Even in its mid-level configuration, you'll have a hard time wearing this laptop down. Between it's gobs of RAM, sizable SSD and Core i7 processor, the XPS 13 will handle almost anything you can think to throw at it. Want to stream House of Cards while live-tweeting your thoughts, lurking on Facebook and trading some blows in Hearthstone? No problem.
What's better is how sharp all of it will come through on the notebook's 1080p touchscreen. This is the resolution that most laptops should aspire to, not to mention come back down to, as it's the optimal pixel count for Windows 8.1. Dell also set the panel to 350 nits, which it claims is up to 75% brighter than the average 200-nit display, and it shows. Videos looked fantastic, with deep purples and vibrant reds throughout, while web content was sharp and smooth.
A poor typing and tracking experience can ruin an otherwise fantastic notebook. Thankfully, that is certainly not the case with the XPS 13. Both this laptop's keyboard and touchpad offer comfortable and accurate experiences. While the keyboard presents a brief learning curve with its seemingly unique key shaping and spacing, it's not a deal-breaker by a long shot.

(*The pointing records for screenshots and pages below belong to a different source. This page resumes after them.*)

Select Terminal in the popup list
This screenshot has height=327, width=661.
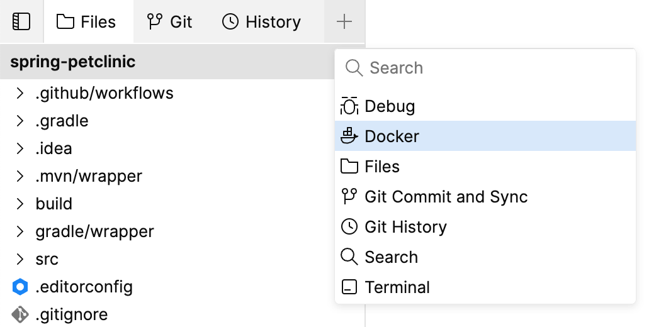(x=397, y=287)
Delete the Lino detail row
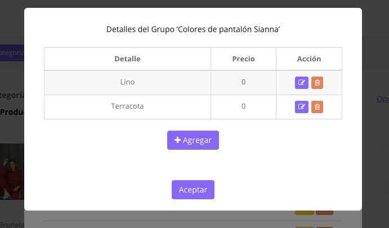389x228 pixels. [x=317, y=83]
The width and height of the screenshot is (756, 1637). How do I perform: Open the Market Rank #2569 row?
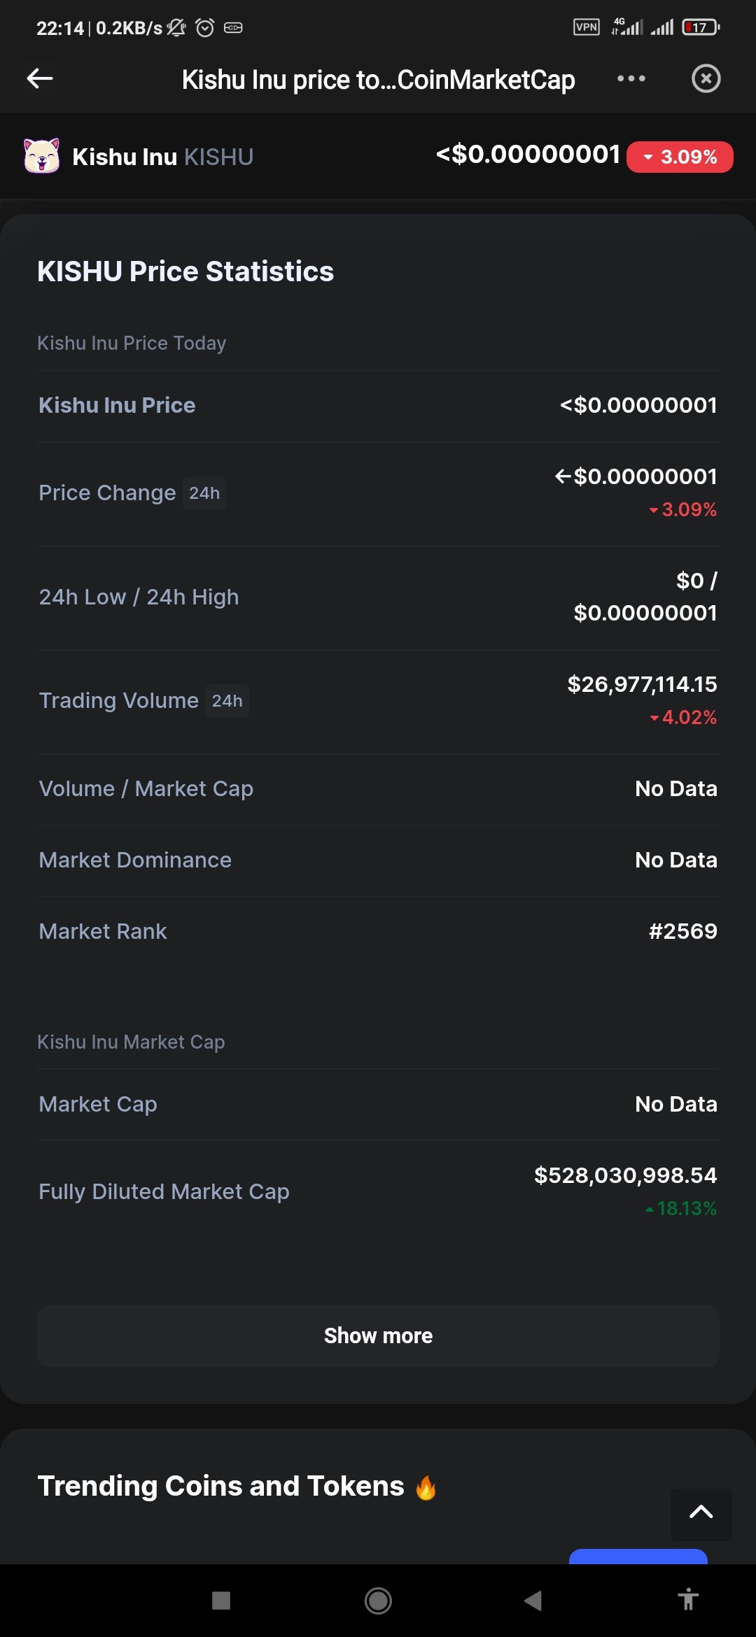[x=378, y=932]
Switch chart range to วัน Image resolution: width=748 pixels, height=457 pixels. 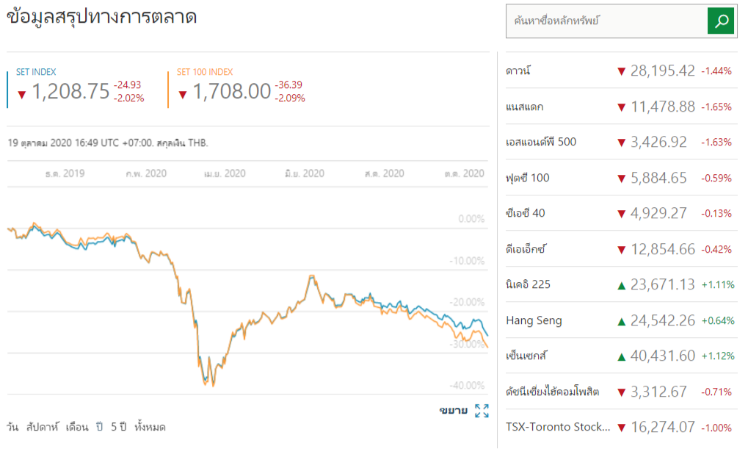coord(12,427)
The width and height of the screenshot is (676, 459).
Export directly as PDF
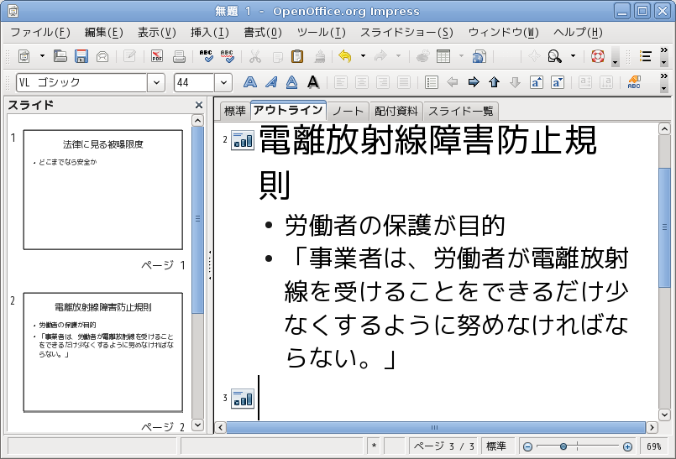[x=157, y=56]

Finally, that the XPS 13 fit a 13.3-inch screen in a device with dimensions that make it look more like an 11-inch laptop cannot be ignored. It's still an impressive feat, producing one of thinnest bezels on a laptop I've seen. This laptop isn't all that thinner than the competition, but its compact chassis should make more room in your backpack. And remember, neither Samsung nor Apple include a 3-year service guarantee in their laptops' prices.
One of the major digs against the XPS 13 is that it's still without an SD card reader where both the Ativ Book and MacBook Air offer one and then some. It's a conceit that was probably made years ago to differentiate the device with a smaller form factor. Was it worth it? Well, I use an SD card reader often enough for me to miss it if it were gone.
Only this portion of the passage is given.